July 31, 2024
London Stock Exchange
London
Dear Madam, Sirs,
Sub: Outcome of Board meeting of Tata Steel Limited
The Board of Directors ('Board') of Tata Steel Limited ('Company') at its meeting held today, i.e., Wednesday, July 31, 2024, inter alia, transacted the following business:
1. Financial Results
Approved the Audited Standalone and Unaudited Consolidated Financial Results of the Company for the quarter ended June 30, 2024.
The financial information as required to be provided in terms of Regulation 52 of the Securities and Exchange Board of India (Listing Obligations and Disclosure Requirements) Regulations, 2015 ('SEBI Listing Regulations') forms part of the Financial Results.
A copy of the said Results together with the Auditors' Report thereon for the quarter ended June 30, 2024, is enclosed herewith.
2. Approval of the Scheme of Amalgamation amongst Rujuvalika Investments Limited and Tata Steel Limited and their respective shareholders:
Considered and approved the Scheme of Amalgamation amongst Rujuvalika Investments Limited, a wholly owned subsidiary of the Company (Transferor Company), and Tata Steel Limited (Transferee Company) and their respective shareholders ('Scheme'). The Scheme will be implemented in terms of Section(s) 230 to 232 of the Companies Act, 2013 read with the rules made thereunder, Section 2(1B) of the Income-tax Act, 1961 and other applicable laws, as amended from time to time.

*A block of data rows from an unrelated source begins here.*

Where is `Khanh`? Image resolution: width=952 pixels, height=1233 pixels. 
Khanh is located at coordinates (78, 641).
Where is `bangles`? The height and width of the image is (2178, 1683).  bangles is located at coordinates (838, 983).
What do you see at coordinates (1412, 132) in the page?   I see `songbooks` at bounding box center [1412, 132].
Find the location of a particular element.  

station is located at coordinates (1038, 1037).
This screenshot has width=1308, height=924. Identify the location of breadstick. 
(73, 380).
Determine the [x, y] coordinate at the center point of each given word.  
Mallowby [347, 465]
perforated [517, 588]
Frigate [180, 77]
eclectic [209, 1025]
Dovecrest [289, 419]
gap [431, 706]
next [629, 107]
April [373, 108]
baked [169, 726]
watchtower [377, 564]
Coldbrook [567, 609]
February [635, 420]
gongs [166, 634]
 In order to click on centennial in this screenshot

The Scheme is subject to the receipt of necessary approvals, permissions and sanctions of regulatory and other statutory or governmental authorities / quasi-judicial authorities, as may be necessary, as per applicable laws. Pursuant to Regulation 30 of SEBI Listing Regulations, details in respect of the Scheme are enclosed herewith as Annexure-1.
3. Acquisition of 26% equity stake in TP Parivart Ltd
Considered and approved to infuse in one or more tranches, an amount up to ₹35 crore and execute a Share Purchase & Shareholders' Agreement ('SPSA') with Tata Power Renewable Energy Ltd. ('TPREL') and its wholly owned subsidiary TP Parivart Ltd ('TPPL'), to acquire and hold 26% equity stake in TPPL.
Pursuant to the approval of the Board, the Company has today executed the SPSA with TPREL pursuant to which the Company is for acquiring 13,000 equity shares (26% equity stake) aggregating to ₹1,30,000.
In terms of the Regulation 30 of the SEBI Listing Regulations, details of the said acquisition are enclosed herewith as Annexure-2.
4. Infusion of funds for subscription to equity shares of Neelachal Ispat Nigam Limited
Considered and approved the proposal to infuse funds, in one or more tranches, up to ₹6,000 crore, by way of subscription to equity shares of Neelachal Ispat Nigam Limited ('NINL'), subsidiary of the Company, during FY 2024-25.
Pursuant to Regulation 30 of the SEBI Listing Regulations, details in respect of the proposed fund infusion are enclosed herewith as Annexure-3.
5. Fixing of Record date for payment of cash consideration to eligible equity shareholders of Angul Energy Limited pursuant to the approved and sanctioned Scheme of Amalgamation amongst Tata Steel Limited and Angul Energy Limited and their respective shareholders
In terms of the Scheme of Amalgamation amongst Tata Steel Limited ('Tata Steel') i.e. Transferee Company and Angul Energy Limited ('AEL') i.e. Transferor Company and their respective shareholders ('AEL Scheme'), as approved and sanctioned by the Hon'ble National Company Law Tribunal ('Hon'ble NCLT'), Mumbai Bench vide its Order dated July 3, 2024 and by the Hon'ble NCLT, Delhi Bench vide its Order dated April 18, 2024, under the provisions of Sections 230 to 232 and other applicable provisions, if any, of the Companies Act, 2013 read with the Rules framed thereunder, Tata Steel Limited will pay a cash consideration of ₹1,045/- each, for every 1 fully paid-up ordinary equity share of AEL of face value ₹10/- each, to those shareholders of AEL (except the Transferee Company), whose names appear in the Register of Members as on the Record Date to be mutually fixed by the Board of Directors of the Transferee Company as well as AEL.
For aforesaid purpose, in accordance with the terms of the AEL Scheme, Friday, August 9, 2024, has been fixed as the Record Date to determine the eligible shareholders of AEL who will receive the cash compensation as per the terms of the AEL Scheme.
The Board meeting commenced at 2:00 p.m. (IST) and concluded at 6:00 p.m. (IST)
Further, please find enclosed herewith the Press Release, Investor Presentation to be made to Analysts/ Investors and update on material litigation of Tata Steel Limited.
The above disclosures are available on the website of the Company at www.tatasteel.com
These disclosures are being made pursuant to Regulation 30, 52, Schedule III and other applicable provisions of the SEBI Listing Regulations.
This is for your information and records.